Exercise requirements: Copy each line below that includes "computer".

Provided records:
-- -- --

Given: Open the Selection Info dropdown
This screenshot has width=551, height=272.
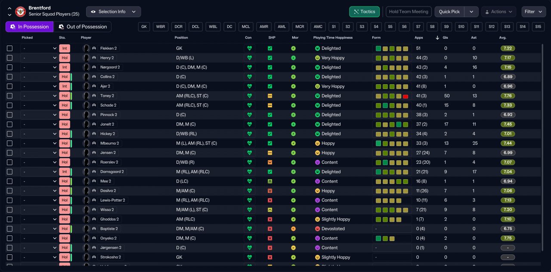Looking at the screenshot, I should [114, 12].
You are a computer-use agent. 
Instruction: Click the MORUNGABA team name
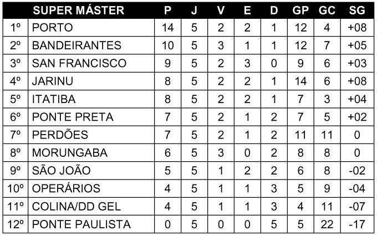[x=70, y=152]
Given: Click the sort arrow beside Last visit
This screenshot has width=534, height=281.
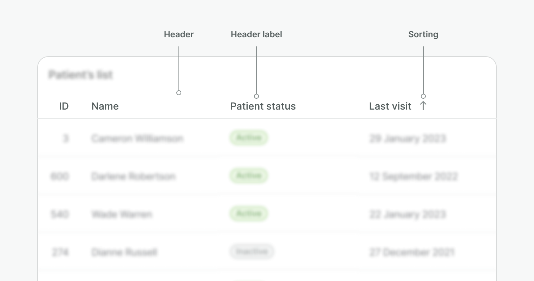Looking at the screenshot, I should 423,106.

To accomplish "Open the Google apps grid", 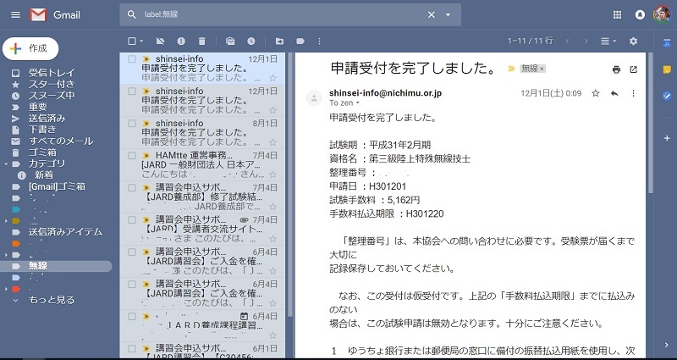I will point(617,14).
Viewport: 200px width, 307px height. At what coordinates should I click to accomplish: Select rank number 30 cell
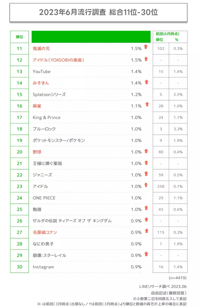pyautogui.click(x=19, y=267)
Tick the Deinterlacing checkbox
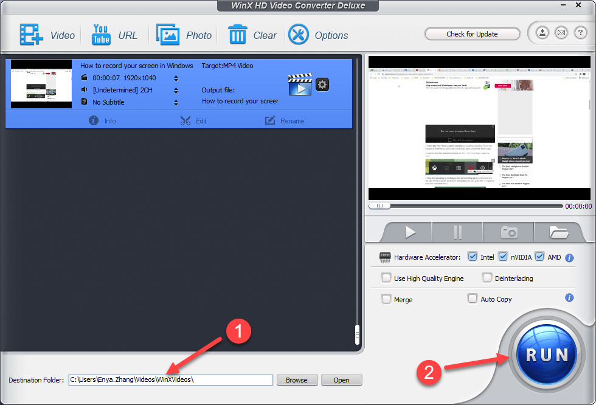Viewport: 596px width, 405px height. coord(487,278)
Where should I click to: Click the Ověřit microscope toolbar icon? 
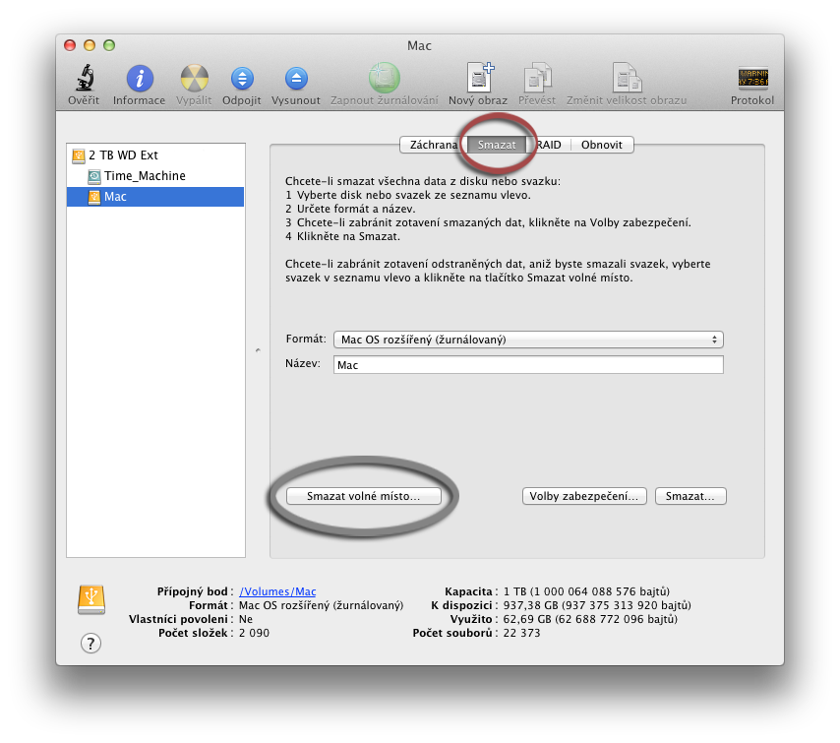[x=84, y=79]
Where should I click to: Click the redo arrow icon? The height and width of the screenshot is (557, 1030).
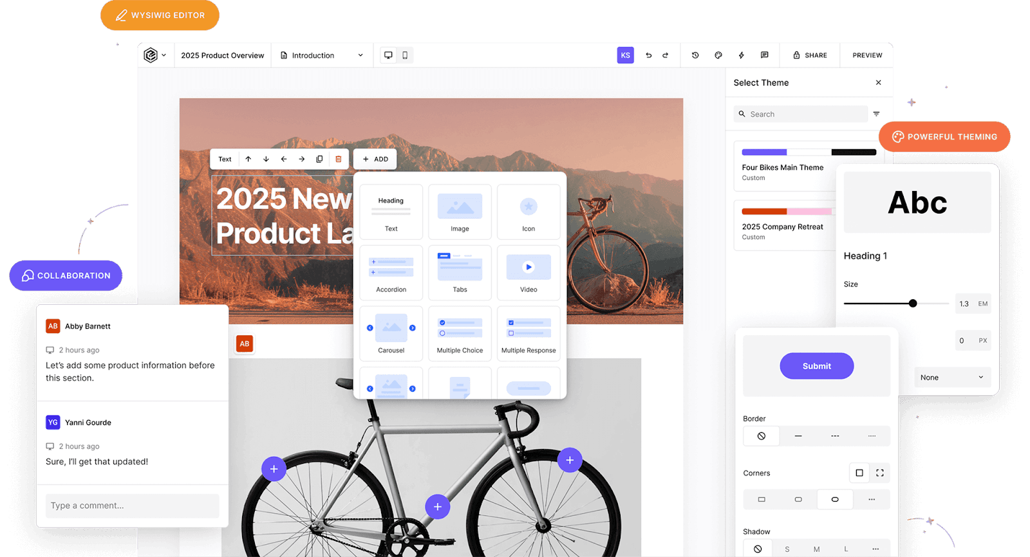point(666,55)
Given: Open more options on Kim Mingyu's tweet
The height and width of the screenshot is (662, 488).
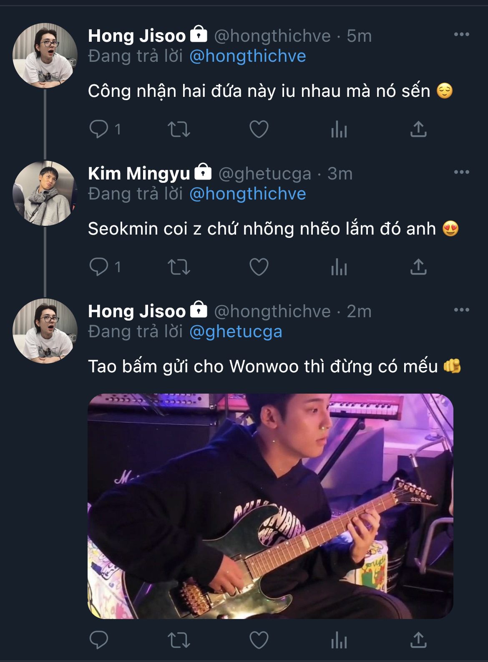Looking at the screenshot, I should tap(461, 172).
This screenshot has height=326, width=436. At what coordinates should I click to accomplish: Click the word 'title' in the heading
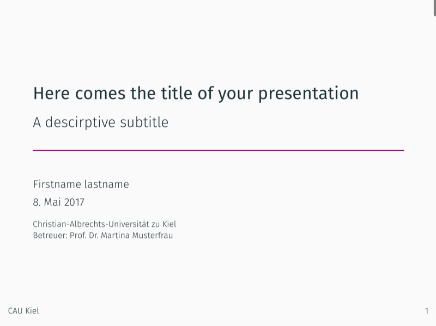tap(177, 93)
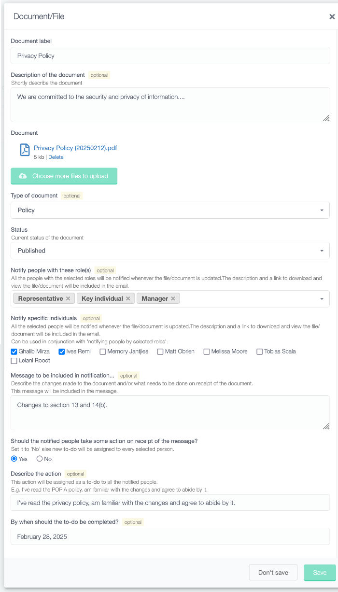Open Privacy Policy (20250212).pdf link

75,148
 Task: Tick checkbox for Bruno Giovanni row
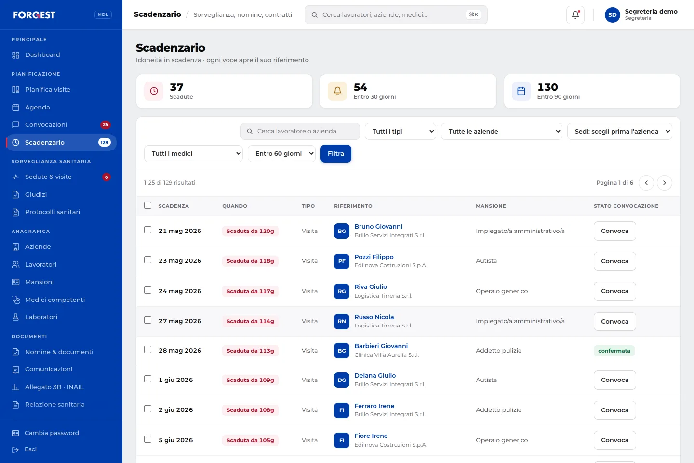[x=148, y=230]
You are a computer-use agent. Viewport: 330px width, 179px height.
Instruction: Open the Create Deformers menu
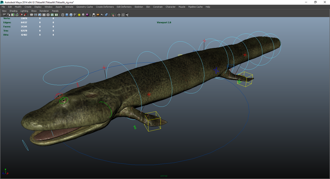pyautogui.click(x=105, y=7)
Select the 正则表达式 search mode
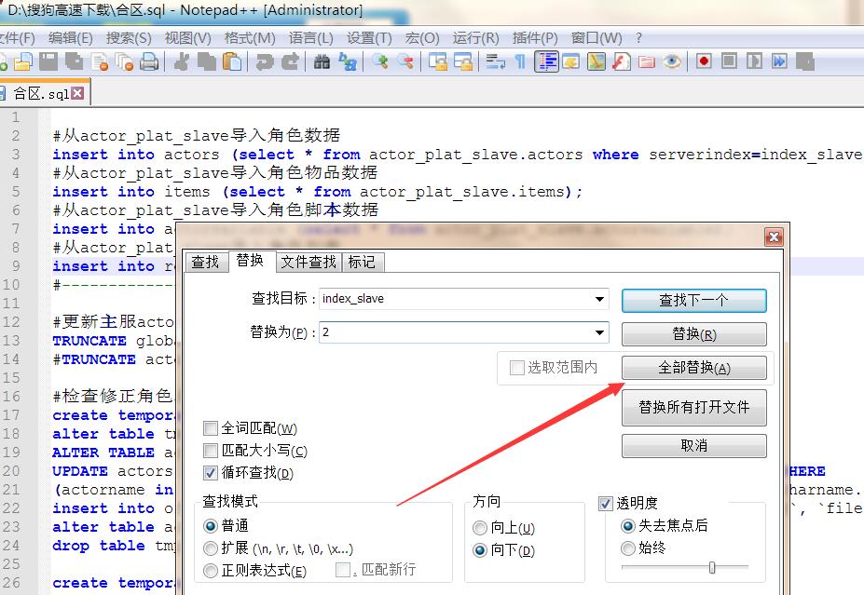The image size is (864, 595). (211, 570)
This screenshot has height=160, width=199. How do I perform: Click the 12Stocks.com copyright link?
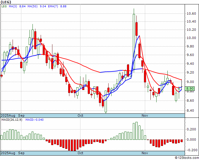click(187, 158)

-- -- --

Answer box:
You are a computer-use agent. 
You are a computer-use agent. Viewport: 330px width, 179px height.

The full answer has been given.